Nell’album ‘Modern Art’ ci sono anche canzoni con temi importanti, come quella delicata alla violenza sulle donne. Che messaggio vuole trasmettere?

«La musica ancora oggi può sensibilizzare le persone su alcuni argomenti e sicuramente la violenza sulle donne è uno di questi. La frequenza con cui avvengono omicidi di donne nel nostro Paese è agghiacciante e questa lunghissima lista deve avere fine. Fondamentali sono l’educazione, il conoscere, far capire ai maschi sin da piccoli che uomini e donne hanno pari dignità e sempre devono averla».

Ho letto che questo album è stato registrato tra Milano e la Giamaica, per un progetto che ha definito ‘urbano/tropicale’. Ce ne può parlare?

«Sì ‘Modern Art’ è proprio così un album urbano e tropicale allo stesso tempo, ricco di colori perchè lo sapete, per me ogni nota ha una tonalità diversa. L’amore per la Giamaica è nato quasi di pari passo con l’ascolto della musica di Bob Marley: quando lo ascolti da ragazzina lo apprezzi senza pensare alle parole, poi cresci e capisci anche i testi e ti rendi conto della magia che c’è nel suonare al contrario, ossia in levare. Quello mi è rimasto dentro e in Giamaica trovo la pace e l’ispirazione per creare nuove canzoni, per questo sono andata lì a scrivere accompagnata dal mio ukulele che è sempre con me...».
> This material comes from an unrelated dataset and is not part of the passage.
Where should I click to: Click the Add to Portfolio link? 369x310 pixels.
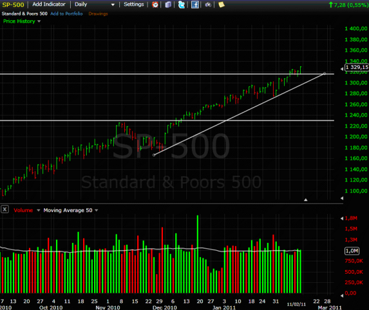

Notte Rosa, tutto il programma

È da poco uscito il suo nuovo singolo ‘Ti amo mi uccidi’ che dà il nome al tour estivo. Ci sono appuntamenti anche all’estero?

«Ho iniziato il tour da Istambul e avrò altre date in Europa, la dimensione live è importantissima per me, il disco una volta uscito deve essere condiviso con le persone. Ho con me sul palco dei musicisti bravissimi e credo che con questo tour riesco a unire molto bene ‘Modern Art’ con i miei lavori passati».
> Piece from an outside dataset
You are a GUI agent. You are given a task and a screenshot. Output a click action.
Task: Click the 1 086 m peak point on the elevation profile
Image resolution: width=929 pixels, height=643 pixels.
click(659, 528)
C’è un artista con cui le piacerebbe duettare?

«Da Tiziano Ferro a Stevie Wonder la lista è lunghissima!».

Qual è il suo rapporto con i fans? E con i social network?

«Con i fans ottimo, se posso fare questo lavoro lo devo anche a loro, vivere di musica, di concerti, a tutte le persone che da anni mi seguono. Con i social sono più attenta, li uso per lavoro, ma tutta questa valanga di opinioni spesso non ci fa accorgere e riflettere su quello che accade veramente nel mondo...».

È mai stata a Comacchio? Che cosa dovremo aspettarci da questo concerto?

Certo e non vedo l’ora di tornarci, perché sicuramente lì la Notte Rosa sarà ancora piu rosa! Aspettatevi un gran concerto con tanta bella musica, le mie canzoni… su non voglio svelare troppo venite e vedrete...».